Trigger mechanism system Tsvetich arr. 1957
Serial production of new weapons started in the late fifties. The hand-held anti-tank grenade launcher RB МХNUMX allowed to significantly increase the firepower of infantry units. However, during the operation revealed some shortcomings associated with manufacturing techniques. In 57, parts began to receive complaints about cracks in the trunk in the area of the rear back end. This part was attached to the grenade launcher by welding. As it soon turned out, it was the incorrectly chosen welding method that weakened the metal of the barrel and provoked its cracking under the action of mechanical and thermal loads. In order not to write off a large number of weapons, it was decided to take a number of measures. Under the conditions of the army workshops, 1964-mm galvanized steel wire was wound on the back of the M57 stem. In addition, the weapon received a new ring for attaching the rear leg and shoulder rest. Such a grenade launcher received the symbol "M1,5 repaired."
In order to avoid damage, new grenade launchers began to equip the barrel with a thickened rear. They continued to use welding to fasten the outer elements, but changed the technology. No further complaints of cracks were reported. The upgraded anti-tank grenade launcher with a thickened barrel was designated the M57A1. A little later, the M57A2 modification appeared. It differed from “А1” by fastening rings of the shoulder rest and refined swivels recessed into special recesses.

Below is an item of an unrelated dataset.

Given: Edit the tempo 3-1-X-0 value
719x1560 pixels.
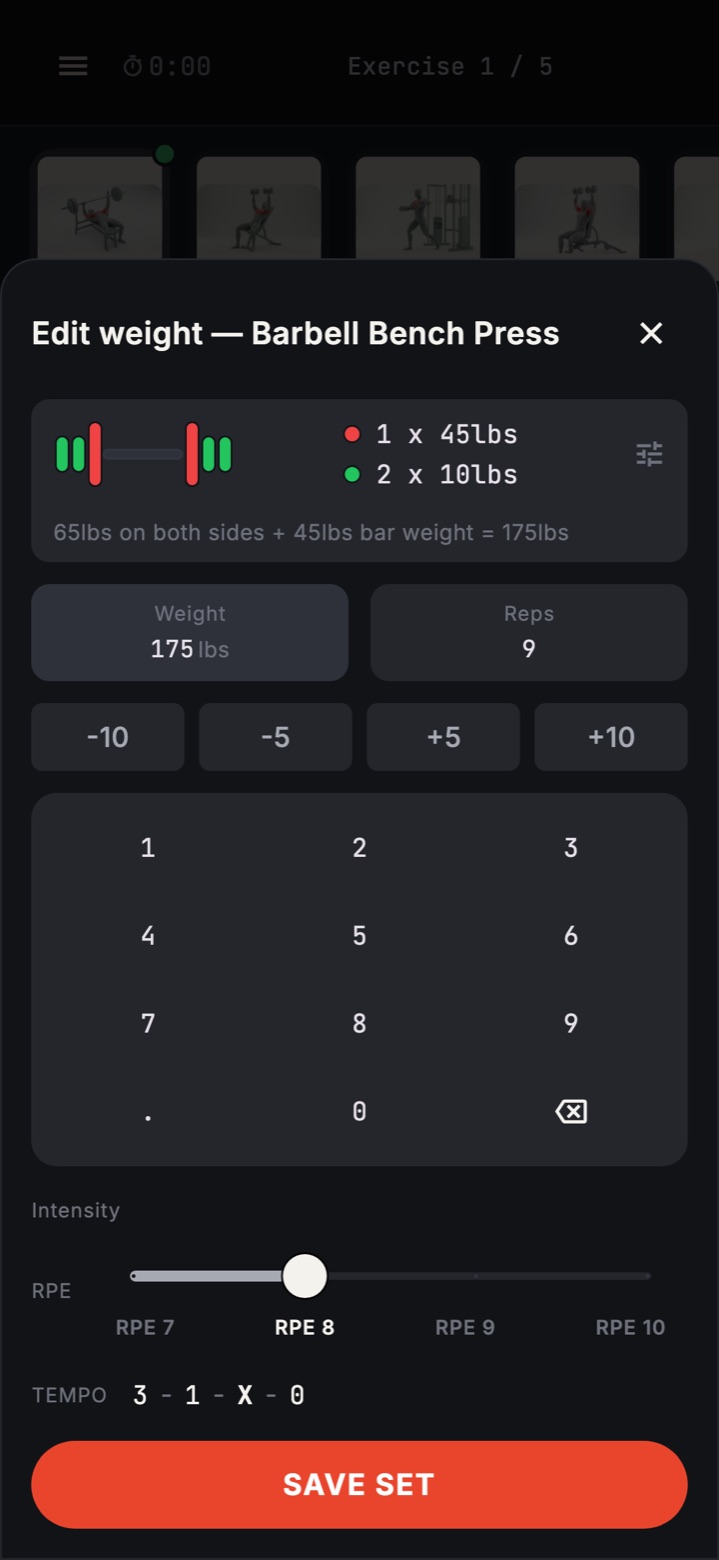Looking at the screenshot, I should click(x=219, y=1395).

The production of Tsvetich grenade launchers in the basic version was carried out at the factory “Redden outpost” from 1958 to 1966 years. During this time, 26000 was manufactured by RB M57 grenade launchers. According to some reports, shortly before the end of the production of the base model, the plant began to produce it in a “renovated” version. The M57А1 grenade launcher was not produced for long and became the least mass weapon of the family: in 1965-67, the “Red Gate” transferred only 4331 units of this weapon to the troops. In 1967, the massive assembly of M57A2 grenade launchers began. Until the mid-fifties, JNA received 12600 grenade launchers of this modification.

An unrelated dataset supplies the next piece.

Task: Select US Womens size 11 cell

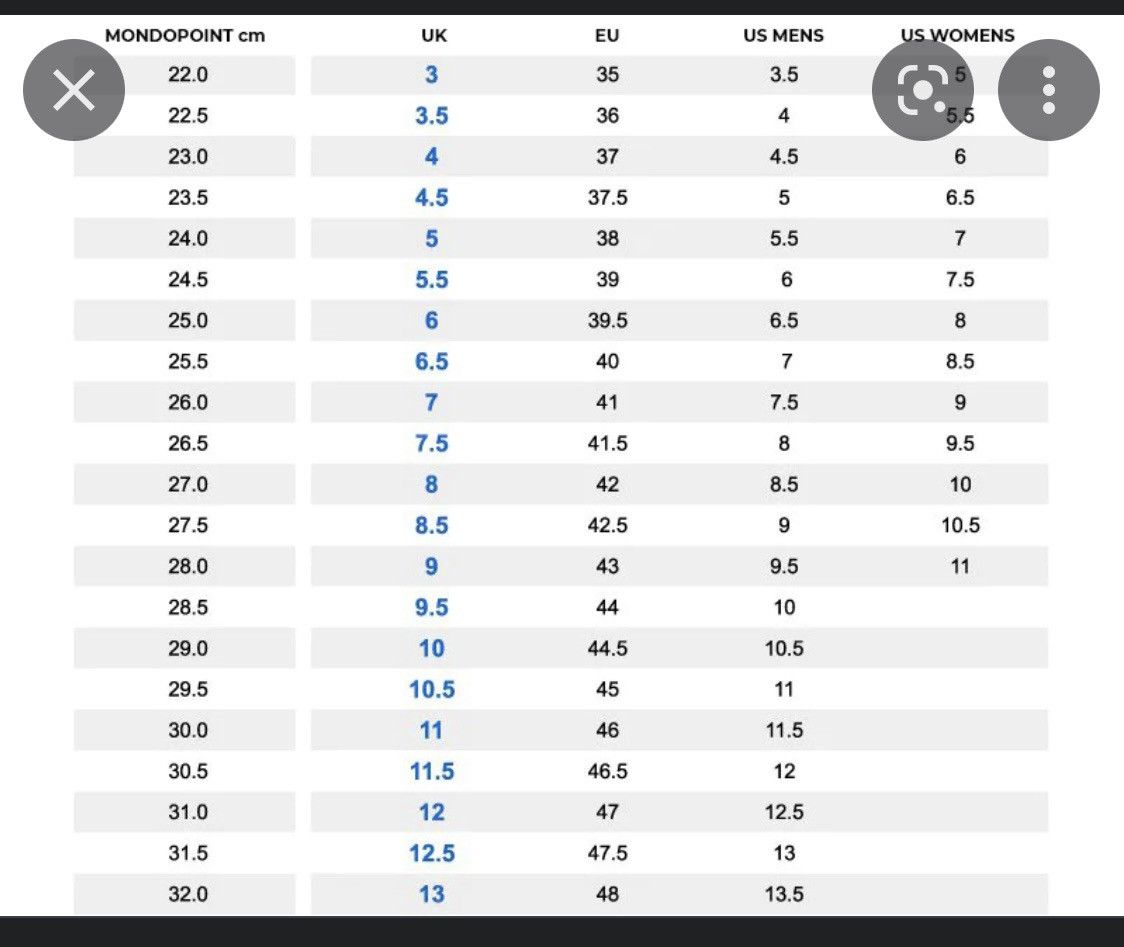Action: [x=960, y=566]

From top to bottom: the Tsvetich hand-held anti-tank grenade launcher of the RB 44 mm М57, RB М57 repaired system, РБ М57А1, М57А2
The hand-held anti-tank grenade launcher RB M57 designed by T. Tsvetich turned out to be one of the most successful and successful developments of the Yugoslav gunsmiths. М57 and its modifications have been actively used for several decades. It should be noted that in the first decades, the Yugoslav military used these weapons only on firing ranges during firing and exercises. The combat use of the M57 and its modifications began in the nineties. The grenade launchers of the family, which were widely distributed, were actively used in all Yugoslav wars in parallel with other anti-tank weapons.